_Task item:_ The answer is a stretch of the material below, returned exactly: the line containing "17 juillet 2020 23:29 (114, 1455)", the line containing "Screenshot is 346x2576.", and all lines between.

_Materials provided:_
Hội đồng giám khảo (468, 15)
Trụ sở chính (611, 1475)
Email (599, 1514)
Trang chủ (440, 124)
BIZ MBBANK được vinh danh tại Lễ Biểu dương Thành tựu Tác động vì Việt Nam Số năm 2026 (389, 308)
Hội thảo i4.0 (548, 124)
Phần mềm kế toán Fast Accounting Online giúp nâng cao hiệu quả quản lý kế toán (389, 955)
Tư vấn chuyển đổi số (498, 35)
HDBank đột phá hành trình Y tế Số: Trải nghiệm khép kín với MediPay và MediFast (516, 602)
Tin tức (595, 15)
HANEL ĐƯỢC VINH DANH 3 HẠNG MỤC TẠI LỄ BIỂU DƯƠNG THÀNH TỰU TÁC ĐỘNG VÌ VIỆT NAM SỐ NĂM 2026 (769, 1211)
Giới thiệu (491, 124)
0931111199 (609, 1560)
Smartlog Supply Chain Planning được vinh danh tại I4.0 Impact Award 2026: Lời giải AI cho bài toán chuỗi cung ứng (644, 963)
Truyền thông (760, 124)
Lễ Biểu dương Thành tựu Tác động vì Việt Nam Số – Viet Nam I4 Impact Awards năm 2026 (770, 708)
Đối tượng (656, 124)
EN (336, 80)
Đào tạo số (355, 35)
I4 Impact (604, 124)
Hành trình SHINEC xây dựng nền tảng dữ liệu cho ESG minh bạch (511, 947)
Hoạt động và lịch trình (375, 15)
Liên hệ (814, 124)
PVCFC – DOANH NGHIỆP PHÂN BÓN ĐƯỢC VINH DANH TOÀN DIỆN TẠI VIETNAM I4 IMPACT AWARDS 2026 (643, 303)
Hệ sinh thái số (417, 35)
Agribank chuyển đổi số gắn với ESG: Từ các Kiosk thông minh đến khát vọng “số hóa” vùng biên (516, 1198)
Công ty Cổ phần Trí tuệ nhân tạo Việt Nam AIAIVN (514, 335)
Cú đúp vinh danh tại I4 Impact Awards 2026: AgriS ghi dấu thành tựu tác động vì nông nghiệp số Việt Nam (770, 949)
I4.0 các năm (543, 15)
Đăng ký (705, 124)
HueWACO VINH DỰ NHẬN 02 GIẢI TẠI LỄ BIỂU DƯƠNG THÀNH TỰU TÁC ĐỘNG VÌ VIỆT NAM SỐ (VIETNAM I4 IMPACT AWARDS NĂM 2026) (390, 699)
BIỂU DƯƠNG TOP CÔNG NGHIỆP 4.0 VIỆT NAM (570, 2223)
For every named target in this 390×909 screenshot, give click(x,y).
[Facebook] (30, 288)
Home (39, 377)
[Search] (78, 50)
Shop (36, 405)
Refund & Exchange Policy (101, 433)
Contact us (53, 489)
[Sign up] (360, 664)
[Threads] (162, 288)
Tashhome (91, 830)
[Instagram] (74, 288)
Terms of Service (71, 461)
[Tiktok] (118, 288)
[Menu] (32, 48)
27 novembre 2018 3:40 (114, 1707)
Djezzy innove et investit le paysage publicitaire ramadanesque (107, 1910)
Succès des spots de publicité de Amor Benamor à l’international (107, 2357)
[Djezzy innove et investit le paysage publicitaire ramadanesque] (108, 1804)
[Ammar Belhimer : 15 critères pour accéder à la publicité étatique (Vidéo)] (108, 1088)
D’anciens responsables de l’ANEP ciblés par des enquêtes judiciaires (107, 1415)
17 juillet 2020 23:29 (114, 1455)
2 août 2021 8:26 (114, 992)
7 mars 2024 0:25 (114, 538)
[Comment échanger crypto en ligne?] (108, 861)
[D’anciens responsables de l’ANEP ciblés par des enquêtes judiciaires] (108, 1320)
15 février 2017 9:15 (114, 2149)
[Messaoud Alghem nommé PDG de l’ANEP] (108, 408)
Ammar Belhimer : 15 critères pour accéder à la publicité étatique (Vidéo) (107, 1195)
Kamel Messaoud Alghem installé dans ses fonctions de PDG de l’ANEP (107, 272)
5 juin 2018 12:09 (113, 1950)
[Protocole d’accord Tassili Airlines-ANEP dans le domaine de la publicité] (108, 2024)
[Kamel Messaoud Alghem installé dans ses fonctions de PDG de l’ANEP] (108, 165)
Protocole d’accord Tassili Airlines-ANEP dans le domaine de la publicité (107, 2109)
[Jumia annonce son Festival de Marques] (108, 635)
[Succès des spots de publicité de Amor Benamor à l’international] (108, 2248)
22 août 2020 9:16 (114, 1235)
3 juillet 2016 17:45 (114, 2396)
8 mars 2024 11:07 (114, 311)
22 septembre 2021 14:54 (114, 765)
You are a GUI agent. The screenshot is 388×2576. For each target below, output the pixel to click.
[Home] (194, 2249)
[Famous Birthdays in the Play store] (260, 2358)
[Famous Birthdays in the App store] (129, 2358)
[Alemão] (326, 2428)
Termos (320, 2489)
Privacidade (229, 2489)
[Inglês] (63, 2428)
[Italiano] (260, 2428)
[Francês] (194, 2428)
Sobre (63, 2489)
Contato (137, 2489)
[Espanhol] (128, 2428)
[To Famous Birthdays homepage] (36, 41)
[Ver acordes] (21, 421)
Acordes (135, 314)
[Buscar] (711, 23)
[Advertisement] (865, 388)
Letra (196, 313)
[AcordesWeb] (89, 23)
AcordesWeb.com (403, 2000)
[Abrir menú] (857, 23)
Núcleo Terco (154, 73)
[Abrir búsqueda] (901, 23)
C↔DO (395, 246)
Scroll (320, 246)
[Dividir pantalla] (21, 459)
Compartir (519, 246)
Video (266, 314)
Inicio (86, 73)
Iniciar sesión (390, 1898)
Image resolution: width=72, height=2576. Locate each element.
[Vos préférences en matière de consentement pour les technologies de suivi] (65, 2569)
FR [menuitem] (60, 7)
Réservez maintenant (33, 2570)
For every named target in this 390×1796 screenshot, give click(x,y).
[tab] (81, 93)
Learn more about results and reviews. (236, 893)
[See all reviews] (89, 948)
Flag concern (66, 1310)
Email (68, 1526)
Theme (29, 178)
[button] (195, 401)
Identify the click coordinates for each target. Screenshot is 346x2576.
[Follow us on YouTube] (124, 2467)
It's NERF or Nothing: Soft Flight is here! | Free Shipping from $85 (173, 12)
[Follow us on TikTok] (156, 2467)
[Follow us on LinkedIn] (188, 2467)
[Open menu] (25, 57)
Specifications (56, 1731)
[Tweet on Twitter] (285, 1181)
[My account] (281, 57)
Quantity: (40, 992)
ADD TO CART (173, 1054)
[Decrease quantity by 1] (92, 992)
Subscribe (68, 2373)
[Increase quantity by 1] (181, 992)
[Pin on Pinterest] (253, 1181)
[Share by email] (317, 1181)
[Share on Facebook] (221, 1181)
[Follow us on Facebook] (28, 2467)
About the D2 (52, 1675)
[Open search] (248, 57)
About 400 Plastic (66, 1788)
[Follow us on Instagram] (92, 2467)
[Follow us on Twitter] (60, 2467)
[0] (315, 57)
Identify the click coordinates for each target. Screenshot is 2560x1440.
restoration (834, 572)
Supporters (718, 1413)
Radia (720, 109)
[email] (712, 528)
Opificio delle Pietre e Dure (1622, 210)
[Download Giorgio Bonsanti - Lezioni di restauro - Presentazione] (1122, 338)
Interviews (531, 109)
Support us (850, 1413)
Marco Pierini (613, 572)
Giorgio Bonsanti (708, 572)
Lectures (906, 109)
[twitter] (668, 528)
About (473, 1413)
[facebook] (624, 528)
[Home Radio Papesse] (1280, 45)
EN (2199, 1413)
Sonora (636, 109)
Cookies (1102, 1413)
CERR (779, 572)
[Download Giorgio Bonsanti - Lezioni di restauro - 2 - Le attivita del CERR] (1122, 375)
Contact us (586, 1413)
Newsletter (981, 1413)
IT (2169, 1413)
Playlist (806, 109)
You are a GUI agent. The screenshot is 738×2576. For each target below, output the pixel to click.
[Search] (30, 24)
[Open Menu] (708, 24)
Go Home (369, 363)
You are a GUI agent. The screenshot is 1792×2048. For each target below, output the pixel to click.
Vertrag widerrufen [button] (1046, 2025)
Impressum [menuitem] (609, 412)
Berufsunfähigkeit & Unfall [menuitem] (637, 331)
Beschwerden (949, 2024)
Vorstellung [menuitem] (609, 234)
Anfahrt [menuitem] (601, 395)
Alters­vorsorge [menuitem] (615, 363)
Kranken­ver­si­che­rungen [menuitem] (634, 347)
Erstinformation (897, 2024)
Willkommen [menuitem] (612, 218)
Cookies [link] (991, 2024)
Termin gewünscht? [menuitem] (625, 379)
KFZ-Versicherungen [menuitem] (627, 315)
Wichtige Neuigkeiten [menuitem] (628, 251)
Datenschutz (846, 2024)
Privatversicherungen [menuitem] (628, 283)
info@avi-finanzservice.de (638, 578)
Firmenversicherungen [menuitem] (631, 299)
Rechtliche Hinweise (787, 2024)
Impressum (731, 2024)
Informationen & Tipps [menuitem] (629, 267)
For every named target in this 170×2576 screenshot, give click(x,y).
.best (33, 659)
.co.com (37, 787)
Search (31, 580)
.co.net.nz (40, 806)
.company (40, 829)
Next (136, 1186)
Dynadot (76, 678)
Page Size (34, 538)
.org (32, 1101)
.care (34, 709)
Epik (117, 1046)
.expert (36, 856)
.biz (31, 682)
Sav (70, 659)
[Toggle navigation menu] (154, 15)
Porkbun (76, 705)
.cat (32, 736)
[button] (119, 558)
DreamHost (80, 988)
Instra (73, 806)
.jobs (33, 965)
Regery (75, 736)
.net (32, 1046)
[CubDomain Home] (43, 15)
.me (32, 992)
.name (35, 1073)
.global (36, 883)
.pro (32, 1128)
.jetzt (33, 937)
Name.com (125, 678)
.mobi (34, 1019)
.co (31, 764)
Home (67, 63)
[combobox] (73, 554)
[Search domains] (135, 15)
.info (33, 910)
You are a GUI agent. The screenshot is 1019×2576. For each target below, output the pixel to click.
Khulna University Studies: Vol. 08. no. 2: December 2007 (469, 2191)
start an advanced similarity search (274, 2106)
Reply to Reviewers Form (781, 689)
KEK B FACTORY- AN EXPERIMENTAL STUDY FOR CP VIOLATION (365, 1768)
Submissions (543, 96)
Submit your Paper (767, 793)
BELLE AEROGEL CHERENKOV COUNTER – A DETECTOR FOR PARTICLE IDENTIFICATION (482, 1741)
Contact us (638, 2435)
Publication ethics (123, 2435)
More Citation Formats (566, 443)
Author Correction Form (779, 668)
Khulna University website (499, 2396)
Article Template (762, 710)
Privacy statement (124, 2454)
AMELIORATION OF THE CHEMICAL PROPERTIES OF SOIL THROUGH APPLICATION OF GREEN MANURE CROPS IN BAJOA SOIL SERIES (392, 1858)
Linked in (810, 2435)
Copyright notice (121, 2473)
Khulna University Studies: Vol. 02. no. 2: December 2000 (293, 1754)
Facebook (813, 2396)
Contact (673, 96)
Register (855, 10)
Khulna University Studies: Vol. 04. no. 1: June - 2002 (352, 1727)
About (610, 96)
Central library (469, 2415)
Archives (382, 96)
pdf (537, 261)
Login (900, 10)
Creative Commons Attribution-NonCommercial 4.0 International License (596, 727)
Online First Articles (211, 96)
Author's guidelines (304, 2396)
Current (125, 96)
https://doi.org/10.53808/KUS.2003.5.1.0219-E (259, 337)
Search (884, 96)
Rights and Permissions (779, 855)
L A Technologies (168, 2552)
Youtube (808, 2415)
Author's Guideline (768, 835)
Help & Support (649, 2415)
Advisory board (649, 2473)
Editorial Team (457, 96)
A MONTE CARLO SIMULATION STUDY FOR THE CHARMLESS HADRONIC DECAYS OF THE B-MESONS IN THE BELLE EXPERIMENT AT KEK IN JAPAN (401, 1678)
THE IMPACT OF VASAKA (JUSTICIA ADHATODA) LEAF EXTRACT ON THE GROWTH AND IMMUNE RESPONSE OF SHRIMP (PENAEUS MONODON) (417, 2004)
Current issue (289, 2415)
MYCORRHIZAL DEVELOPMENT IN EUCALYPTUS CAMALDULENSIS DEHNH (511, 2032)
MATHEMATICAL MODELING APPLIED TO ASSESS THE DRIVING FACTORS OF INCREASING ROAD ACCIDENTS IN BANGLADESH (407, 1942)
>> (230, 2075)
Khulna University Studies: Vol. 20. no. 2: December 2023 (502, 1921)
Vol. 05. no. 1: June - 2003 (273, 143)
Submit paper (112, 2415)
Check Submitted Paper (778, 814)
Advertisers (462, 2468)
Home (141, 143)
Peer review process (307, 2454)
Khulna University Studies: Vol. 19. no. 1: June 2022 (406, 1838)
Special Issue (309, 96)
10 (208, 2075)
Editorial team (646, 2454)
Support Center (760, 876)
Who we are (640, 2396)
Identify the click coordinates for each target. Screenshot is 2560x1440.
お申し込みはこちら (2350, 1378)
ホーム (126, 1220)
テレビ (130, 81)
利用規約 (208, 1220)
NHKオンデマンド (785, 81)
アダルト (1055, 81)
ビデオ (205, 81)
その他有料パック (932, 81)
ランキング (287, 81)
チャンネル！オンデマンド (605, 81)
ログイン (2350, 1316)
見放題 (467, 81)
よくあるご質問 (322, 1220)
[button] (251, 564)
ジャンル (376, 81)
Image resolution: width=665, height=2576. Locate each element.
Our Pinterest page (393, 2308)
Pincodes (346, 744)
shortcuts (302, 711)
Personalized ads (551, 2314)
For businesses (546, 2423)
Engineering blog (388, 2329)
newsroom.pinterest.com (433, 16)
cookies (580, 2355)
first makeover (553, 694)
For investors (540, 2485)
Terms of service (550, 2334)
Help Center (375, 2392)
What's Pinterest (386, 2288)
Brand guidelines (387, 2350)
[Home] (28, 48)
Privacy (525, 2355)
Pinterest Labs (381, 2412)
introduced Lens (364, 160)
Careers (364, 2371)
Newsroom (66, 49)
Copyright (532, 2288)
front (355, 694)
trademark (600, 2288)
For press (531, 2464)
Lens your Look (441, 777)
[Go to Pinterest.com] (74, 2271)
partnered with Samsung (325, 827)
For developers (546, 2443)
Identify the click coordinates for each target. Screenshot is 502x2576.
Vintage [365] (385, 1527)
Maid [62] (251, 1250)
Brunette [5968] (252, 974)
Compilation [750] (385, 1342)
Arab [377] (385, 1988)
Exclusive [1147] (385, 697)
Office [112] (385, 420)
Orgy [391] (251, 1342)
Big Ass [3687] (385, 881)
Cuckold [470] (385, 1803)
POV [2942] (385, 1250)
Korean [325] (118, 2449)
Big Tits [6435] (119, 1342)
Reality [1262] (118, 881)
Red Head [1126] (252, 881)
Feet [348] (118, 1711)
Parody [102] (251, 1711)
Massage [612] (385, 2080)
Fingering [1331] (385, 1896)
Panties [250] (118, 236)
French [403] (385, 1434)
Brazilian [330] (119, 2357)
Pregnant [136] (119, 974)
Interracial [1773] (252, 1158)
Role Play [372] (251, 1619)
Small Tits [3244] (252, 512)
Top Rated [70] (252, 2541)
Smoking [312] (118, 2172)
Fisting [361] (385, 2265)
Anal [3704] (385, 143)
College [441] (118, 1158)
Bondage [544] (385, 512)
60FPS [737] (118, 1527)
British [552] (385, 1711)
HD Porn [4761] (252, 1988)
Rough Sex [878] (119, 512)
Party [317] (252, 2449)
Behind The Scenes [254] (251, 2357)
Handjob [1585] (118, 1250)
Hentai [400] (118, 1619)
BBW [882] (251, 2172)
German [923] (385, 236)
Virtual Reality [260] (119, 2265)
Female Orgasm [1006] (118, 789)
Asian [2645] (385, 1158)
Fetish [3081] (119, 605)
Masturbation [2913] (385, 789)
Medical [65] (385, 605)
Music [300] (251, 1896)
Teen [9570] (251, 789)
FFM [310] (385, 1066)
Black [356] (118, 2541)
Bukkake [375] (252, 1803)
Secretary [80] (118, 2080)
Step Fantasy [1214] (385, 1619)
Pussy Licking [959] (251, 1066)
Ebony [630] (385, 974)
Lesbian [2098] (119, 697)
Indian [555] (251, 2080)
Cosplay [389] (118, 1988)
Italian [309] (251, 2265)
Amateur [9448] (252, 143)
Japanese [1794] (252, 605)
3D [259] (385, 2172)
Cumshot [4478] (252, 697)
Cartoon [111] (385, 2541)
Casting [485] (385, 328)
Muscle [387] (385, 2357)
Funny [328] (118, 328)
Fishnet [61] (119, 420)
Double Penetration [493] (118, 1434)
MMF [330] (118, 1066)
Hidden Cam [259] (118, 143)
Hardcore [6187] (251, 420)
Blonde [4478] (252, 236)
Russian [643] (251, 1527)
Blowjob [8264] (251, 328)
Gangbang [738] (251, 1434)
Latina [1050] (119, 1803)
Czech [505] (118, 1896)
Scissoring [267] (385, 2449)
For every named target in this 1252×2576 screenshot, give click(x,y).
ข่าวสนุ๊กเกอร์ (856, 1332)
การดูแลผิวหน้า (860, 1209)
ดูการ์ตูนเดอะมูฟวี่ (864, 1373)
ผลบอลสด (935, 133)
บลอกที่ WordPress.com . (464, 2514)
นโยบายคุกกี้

_Your response:_
17 juillet 2020 23:29 (114, 1455)
2 août 2021 8:26 (114, 992)
7 mars 2024 0:25 (114, 538)
[Comment échanger crypto en ligne?] (108, 861)
[D’anciens responsables de l’ANEP ciblés par des enquêtes judiciaires] (108, 1320)
15 février 2017 9:15 (114, 2149)
[Messaoud Alghem nommé PDG de l’ANEP] (108, 408)
Ammar Belhimer : 15 critères pour accéder à la publicité étatique (Vidéo) (107, 1195)
Kamel Messaoud Alghem installé dans ses fonctions de PDG de l’ANEP (107, 272)
5 juin 2018 12:09 (113, 1950)
[Protocole d’accord Tassili Airlines-ANEP dans le domaine de la publicité] (108, 2024)
[Kamel Messaoud Alghem installé dans ses fonctions de PDG de l’ANEP] (108, 165)
Protocole d’accord Tassili Airlines-ANEP dans le domaine de la publicité (107, 2109)
[Jumia annonce son Festival de Marques] (108, 635)
[Succès des spots de publicité de Amor Benamor à l’international] (108, 2248)
22 août 2020 9:16 (114, 1235)
3 juillet 2016 17:45 (114, 2396)
8 mars 2024 11:07 (114, 311)
22 septembre 2021 14:54 (114, 765)
You are a GUI agent. The screenshot is 388×2576. For each target below, output the pixel to click.
[Home] (194, 2249)
[Famous Birthdays in the Play store] (260, 2358)
[Famous Birthdays in the App store] (129, 2358)
[Alemão] (326, 2428)
Termos (320, 2489)
Privacidade (229, 2489)
[Inglês] (63, 2428)
[Italiano] (260, 2428)
[Francês] (194, 2428)
Sobre (63, 2489)
Contato (137, 2489)
[Espanhol] (128, 2428)
[To Famous Birthdays homepage] (36, 41)
[Ver acordes] (21, 421)
Acordes (135, 314)
[Buscar] (711, 23)
[Advertisement] (865, 388)
Letra (196, 313)
[AcordesWeb] (89, 23)
AcordesWeb.com (403, 2000)
[Abrir menú] (857, 23)
Núcleo Terco (154, 73)
[Abrir búsqueda] (901, 23)
C↔DO (395, 246)
Scroll (320, 246)
[Dividir pantalla] (21, 459)
Compartir (519, 246)
Video (266, 314)
Inicio (86, 73)
Iniciar sesión (390, 1898)
Image resolution: width=72, height=2576. Locate each element.
[Vos préférences en matière de consentement pour les technologies de suivi] (65, 2569)
FR [menuitem] (60, 7)
Réservez maintenant (33, 2570)
For every named target in this 390×1796 screenshot, give click(x,y).
[tab] (81, 93)
Learn more about results and reviews. (236, 893)
[See all reviews] (89, 948)
Flag concern (66, 1310)
Email (68, 1526)
Theme (29, 178)
[button] (195, 401)
Identify the click coordinates for each target. Screenshot is 346x2576.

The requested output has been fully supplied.